I said the sell-off was sparked by seemingly nothing. What I meant by that was Krispy Kreme did not release earnings, or submit a statement to the press that would have put the business in question. These are the normal things that spark large stock dumps. None of these things happened. But I don't want you to think that absolutely nothing happened at all. In reality, someone sold 134,565 shares recently.
Some are calling this insider trading, but really that's a little misleading. This sale was from an investing company in Kuwait called Mohamed Abdulmohsin Al Kharafi & Sons. This company still holds a considerable stake (about 10%) in KK.
There are two good takeaways from this:
- It wasn't management selling
- Mohamed Abdulmohsin still believes in Krispy Kreme enough to hold a 10% stake.
While 134,565 shares might be a large number, I think that we must keep in mind that Mohamed Abdulmohsin is an investment company. It makes sense that they would sell some shares every now and then.
The Future Growth
There are some growth prospects for Krispy Kreme in the United States, but the growth thrust right now is international. Currently, they operate about 390 shops internationally. In the last quarter they opened up 24 new locations. That growth came from several countries, but the push right now is in new countries India and Russia.
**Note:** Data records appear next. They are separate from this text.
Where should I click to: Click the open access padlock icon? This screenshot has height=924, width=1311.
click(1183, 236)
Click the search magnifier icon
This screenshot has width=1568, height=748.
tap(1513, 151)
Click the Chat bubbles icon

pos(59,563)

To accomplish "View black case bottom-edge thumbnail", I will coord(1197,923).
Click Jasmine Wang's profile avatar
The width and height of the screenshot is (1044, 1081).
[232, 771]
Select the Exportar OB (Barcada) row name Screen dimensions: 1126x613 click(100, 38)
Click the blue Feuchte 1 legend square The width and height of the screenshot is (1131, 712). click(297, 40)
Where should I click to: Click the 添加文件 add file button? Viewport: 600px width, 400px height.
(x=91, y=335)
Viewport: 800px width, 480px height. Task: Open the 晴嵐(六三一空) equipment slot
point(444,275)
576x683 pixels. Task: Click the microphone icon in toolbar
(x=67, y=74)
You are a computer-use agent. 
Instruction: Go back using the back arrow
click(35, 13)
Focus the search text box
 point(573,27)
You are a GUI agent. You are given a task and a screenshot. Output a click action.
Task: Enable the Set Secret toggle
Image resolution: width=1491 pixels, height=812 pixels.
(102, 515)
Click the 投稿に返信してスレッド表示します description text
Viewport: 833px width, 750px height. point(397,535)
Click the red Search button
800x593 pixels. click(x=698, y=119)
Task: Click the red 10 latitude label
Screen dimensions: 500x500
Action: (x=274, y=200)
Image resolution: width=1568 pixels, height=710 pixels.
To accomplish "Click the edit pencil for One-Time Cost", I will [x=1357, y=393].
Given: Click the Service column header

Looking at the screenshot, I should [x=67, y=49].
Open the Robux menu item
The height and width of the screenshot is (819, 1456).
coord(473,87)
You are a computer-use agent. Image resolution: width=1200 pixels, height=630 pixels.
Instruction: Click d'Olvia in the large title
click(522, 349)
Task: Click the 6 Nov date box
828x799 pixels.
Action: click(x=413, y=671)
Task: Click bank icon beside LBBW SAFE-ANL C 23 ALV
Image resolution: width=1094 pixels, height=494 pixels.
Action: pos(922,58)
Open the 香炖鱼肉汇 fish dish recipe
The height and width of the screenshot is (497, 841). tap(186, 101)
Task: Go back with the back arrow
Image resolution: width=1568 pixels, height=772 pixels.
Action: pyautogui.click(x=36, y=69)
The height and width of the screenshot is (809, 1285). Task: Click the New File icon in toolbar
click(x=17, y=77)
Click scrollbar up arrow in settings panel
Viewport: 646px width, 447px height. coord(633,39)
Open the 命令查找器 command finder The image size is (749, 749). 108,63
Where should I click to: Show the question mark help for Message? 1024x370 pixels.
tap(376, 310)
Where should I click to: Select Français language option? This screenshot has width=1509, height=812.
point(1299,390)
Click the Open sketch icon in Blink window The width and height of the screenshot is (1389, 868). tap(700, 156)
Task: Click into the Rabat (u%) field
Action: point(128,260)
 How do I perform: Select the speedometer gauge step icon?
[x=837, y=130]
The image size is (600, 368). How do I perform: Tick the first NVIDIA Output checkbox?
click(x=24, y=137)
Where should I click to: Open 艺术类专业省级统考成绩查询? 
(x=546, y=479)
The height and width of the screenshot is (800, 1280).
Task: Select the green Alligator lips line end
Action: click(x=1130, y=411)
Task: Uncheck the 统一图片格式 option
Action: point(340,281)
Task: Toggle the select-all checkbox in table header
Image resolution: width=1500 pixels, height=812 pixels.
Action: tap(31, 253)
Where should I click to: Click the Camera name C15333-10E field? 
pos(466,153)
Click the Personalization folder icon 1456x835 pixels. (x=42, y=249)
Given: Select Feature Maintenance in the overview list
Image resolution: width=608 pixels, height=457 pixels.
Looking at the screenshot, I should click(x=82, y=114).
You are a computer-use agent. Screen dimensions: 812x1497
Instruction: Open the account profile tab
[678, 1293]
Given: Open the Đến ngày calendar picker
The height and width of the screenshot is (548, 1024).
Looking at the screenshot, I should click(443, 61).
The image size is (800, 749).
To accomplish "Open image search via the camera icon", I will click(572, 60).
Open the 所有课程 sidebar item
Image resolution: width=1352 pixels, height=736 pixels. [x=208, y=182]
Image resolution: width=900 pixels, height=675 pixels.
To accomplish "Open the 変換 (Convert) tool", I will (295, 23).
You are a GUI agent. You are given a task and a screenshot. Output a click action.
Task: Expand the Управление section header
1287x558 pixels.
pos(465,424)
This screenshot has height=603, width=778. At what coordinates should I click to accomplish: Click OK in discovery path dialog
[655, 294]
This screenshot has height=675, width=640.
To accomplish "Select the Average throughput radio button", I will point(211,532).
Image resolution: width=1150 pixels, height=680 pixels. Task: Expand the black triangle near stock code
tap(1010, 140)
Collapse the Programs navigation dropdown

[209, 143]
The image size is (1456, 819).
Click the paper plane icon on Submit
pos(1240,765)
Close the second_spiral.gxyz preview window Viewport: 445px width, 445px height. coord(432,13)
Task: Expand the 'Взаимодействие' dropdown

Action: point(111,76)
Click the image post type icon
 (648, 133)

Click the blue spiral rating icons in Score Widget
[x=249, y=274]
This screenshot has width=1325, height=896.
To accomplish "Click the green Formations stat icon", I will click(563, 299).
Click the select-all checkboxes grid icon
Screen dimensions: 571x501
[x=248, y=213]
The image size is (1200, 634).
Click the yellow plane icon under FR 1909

Although it's anyone's guess, management has also hinted that other new international markets are in the works.
The statement that really caught my eye from the most recent earnings conference call was in reference to the 24 new locations for the quarter. "All of these actions will bring us closer to the goal of 900 international store locations before the end of fiscal 2017." If we are evaluating Krispy Kreme as an investment, we should be looking 3-5 years out. This statement helps us do that by revealing to us their 5 year goal. Basically, they are expecting to nearly double the business in 5 years.
The Price to Earnings
Nowhere on Wall Street are you going to find a company working on a double, trading for as cheap as Krispy Kreme Doughnuts.
How many times have you seen a p/e ratio of 3? Not very often. It's a very good number. But then the future p/e for KK seems counter-intuitive. Let's just say that as this company increases in profitability, taxes and debt will eat into some of those gains. That's why they can be on the growth spurt that they're on and have their price to earnings go in the opposite direction. It's not exciting to see the statistic go the "wrong way" but 13 is still a really cheap valuation as well.
The only other company who competes with Krispy Kreme in rapid growth like this is Starbucks. Starbucks continues their global expansion at the speed of light. But then when you look at Starbucks' numbers, it's more in line with what you would expect from that kind of growth.
I don't think that now is the time to quit on Krispy Kreme. In fact, right now may be a really good time to get in. This company has had problems in the past, but they are working really hard to overcome their challenges, grow responsibly, and deliver for their shareholders. As the next few years play out, I think you'll see this company shake off its tough past and establish itself as a global brand.
thequast has no positions in the stocks mentioned above. The Motley Fool owns shares of Starbucks and has the following options: short JAN 2013 $47.00 puts on Starbucks. Motley Fool newsletter services recommend Krispy Kreme Doughnuts and Starbucks. Try any of our Foolish newsletter services free for 30 days. We Fools may not all hold the same opinions, but we all believe that considering a diverse range of insights makes us better investors. The Motley Fool has a disclosure policy.If you have questions about this post or the Fool’s blog network, click here for information.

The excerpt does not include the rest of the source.